Figure 10d presents the association of the health-related factors between polio and diphtheria. It is obvious that the relationship of the two factors is complex, but it generally illustrates a positive correlation and correlation value given by MIC is 0.801.
Figure 10e,f show two relationships which involve economic and social factors, and the corresponding correlation value are 0.72 and 0.714, respectively. Figure 10e demonstrates a rough positive correlation between income composition of resources and schooling. Figure 10f demonstrates the positive correlation between the percentage of expenditure and GDP, the points of relationship present an exponential distribution with a lot of noise.
The last two relationships in Figure 10g,h demonstrates two factors that have a strong association with life expectancy, and their correlation values are 0709 and 0.614, respectively. Figure 10g illustrates an obvious negative correlation between adult mortality and life expectancy, while Figure 10h illustrates the positive correlation between income composition of resources and life expectancy. Besides, the relationships shown in Figure 10e,g are very similar, both rough positive correlations.

5.3. Comparing QOTIC with MIC on GHO Dataset

For GHO dataset, the trivariate associations on trivariate variables are detected by QOTIC in Section 5.1, and the bivariate associations on pairwise variables are detected by MIC in Section 5.2. In this section, these two results will be made further comparative analysis on the performance of QOTIC and MIC. Table 5 shows the correlation value of the trivariate variable and the correlation value of the binary variable.
In Table 5, there are 7 groups compared case, and each trivariate association corresponds to three bivariate associations.
  • The first group of trivariate association is infant deaths, under-five deaths and life expectancy, and its correlation value is 0.942. In the three sets of bivariate associations, the correlation values of infant deaths, under-five deaths and life expectancy are 0.31, 0.342, and the correlation value of infant deaths and under-five deaths is 0.958.
  • The second group of trivariate association is thinness 1–19 years, thinness five to nine years and life expectancy, and its correlation value is 0.857. In the three sets of bivariate associations, the correlation values of thinness 1–19 years, thinness five to nine years and life expectancy are 0.386 and 0.384, respectively, while the correlation values of thinness 1–19 years and thinness five to nine years are 0.912.
  • The third group of trivariate association is polio, diphtheria and life expectancy, and its correlation value is 0.777. In the three sets of bivariate associations, the correlation values of polio, diphtheria and life expectancy are 0.298, 0.295, while the correlation value of polio and diphtheria is 0.801.
  • The fourth group of trivariate association is the percentage of expenditure, GDP and life expectancy, and its correlation value is 0.685. In the three sets of bivariate associations, the correlation values of the percentage of expenditure, GDP and life expectancy are 0.31 and 0.377, respectively, while the correlation value of the percentage of expenditure and GDP is 0.714.
  • The fifth group of trivariate association is income composition of resources, schooling and life expectancy, and its correlation value is 0.67. In the three sets of bivariate associations, the correlation values of income composition of resources, schooling and life expectancy are 0.614 and 0.497, respectively, while the correlation value of percentage expenditure and GDP is 0.72.
  • The sixth group of trivariate associations is Adult Mortality, percentage expenditure and life expectancy, and its correlation value is 0.642. In the three sets of bivariate associations, the correlation values of adult mortality, the percentage of expenditure and life expectancy are 0.709 and 0.31, respectively, while the correlation values of adult mortality and the percentage of expenditure are 0.22.
  • The seventh group of trivariate associations is adult mortality, GDP and life expectancy, and its correlation value is 0.64. In the three sets of bivariate associations, the correlation values of adult mortality, GDP and life expectancy are 0.709 and 0.377, respectively, while the correlation value of adult mortality and GDP is 0.284.
The seven groups of trivariate associations are all of the strong correlations in Section 5.1. By comparing the correlations with binary variables, these seven groups of trivariate associations can be divided into three categories.
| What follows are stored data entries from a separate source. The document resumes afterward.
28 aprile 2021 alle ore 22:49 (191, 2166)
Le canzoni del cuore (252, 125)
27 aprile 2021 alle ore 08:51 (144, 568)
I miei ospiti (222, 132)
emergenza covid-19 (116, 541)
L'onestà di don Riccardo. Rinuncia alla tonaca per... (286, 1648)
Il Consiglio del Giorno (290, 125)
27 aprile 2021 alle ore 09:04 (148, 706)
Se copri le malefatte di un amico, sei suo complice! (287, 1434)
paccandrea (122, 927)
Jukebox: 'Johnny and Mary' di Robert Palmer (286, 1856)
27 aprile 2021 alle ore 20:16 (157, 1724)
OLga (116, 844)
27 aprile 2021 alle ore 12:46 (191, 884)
The first category is the first to the fourth group. In this category, the relationship between each factor and life expectancy binary variables is weak, and the relationship between factor and factor is strong. The second category is the fifth group. One factor has a strong correlation with the binary variable of life expectancy, while the other factor has a weak correlation with the binary variable of life expectancy, and the binary variable between factor and factor has a strong correlation. The third category is the sixth and seventh groups. In this category, one factor has a strong correlation with the life expectancy binary variable, and the other factor has a weak correlation with the life expectancy binary variable. For the factor and the factor, the correlation between the binary variables is weak.
Moreover, for the two factors, although the bivariate associations formed by their respective combination with life expectancy is weakly correlated, the trivariate associations between the two factors and life expectancy is indeed strongly correlated. This also means that in the analysis of the impact of multiple factors on the target variable, if you only rely on the strength of the correlation between the binary variables to screen the factors, it may be discarded because of the weak correlation between the single factor and the target variable, ignoring the influence of other factors on the target variable combined with it.

6. Conclusions and Future Works

It is important to detect the strong associations from complex relationships in high-dimensional datasets. Although MIC measures the correlation of pairwise variables, few methods can satisfy the generality and equitability for measuring the correlation among three variables. In this paper, quadratic optimized trivariate information coefficient (QOTIC) was proposed to measure the correlation among three variables. Based on the principles of trivariate information, we presented a quadratic optimization on two axes to encapsulate the relationships existing in the three dimensions. For comparison, as a variant of QOTIC, trivariate equipartition information coefficient (TEIC) uses an adaptive equipartition on three axes and lacks the maximum step. The comparison of equitability show that the dynamic partition is noticeably better than that of the adaptive equipartition, and the accurate correlation can be reflected only when the relationship is suitably encapsulated. Furthermore, QOTIC performed the best in the equitability and generality when compared with other methods by using different functional relationships, different noises, and different sample sizes, especially the sample size is large enough. Finally, we applied QOTIC to a real-world data set to explore the trivariate associations. The results show that QOTIC can effectively detect various relationships.
QOTIC also has limitations. QOTIC is only applicable to trivariate variables, but the association from higher dimensions cannot be mined. In addition, QOTIC selects the maximum value in the trivariate characteristic matrix as the correlation measure, so the trivariate variable relationship containing noise may be assigned the maximum correlation value, resulting in overestimation. Future studies will focus on the potential overestimation of QOTIC correlation and expect to propose a method to detect and correct the overestimation relationship. In addition, it is hoped that the use of QOTIC can be extended from trivariate to multivariate so as to explore the potential association of multivariate variables.

Author Contributions

Conceptualization, C.L. and S.W.; methodology, C.L.; software, C.L.; validation, C.L., S.W. and H.Y.; formal analysis, H.Y.; investigation, H.Y.; resources, H.Y.; data curation, X.L.; writing—original draft preparation, C.L.; writing—review and editing, Y.D.; visualization, C.L.; supervision, S.W.; project administration, S.W.; funding acquisition, S.W. All authors have read and agreed to the published version of the manuscript.

Funding

The work is funded by the National Key R&D Program of China: 2020YFC0832600; National Natural Science Fund of China: 62076027.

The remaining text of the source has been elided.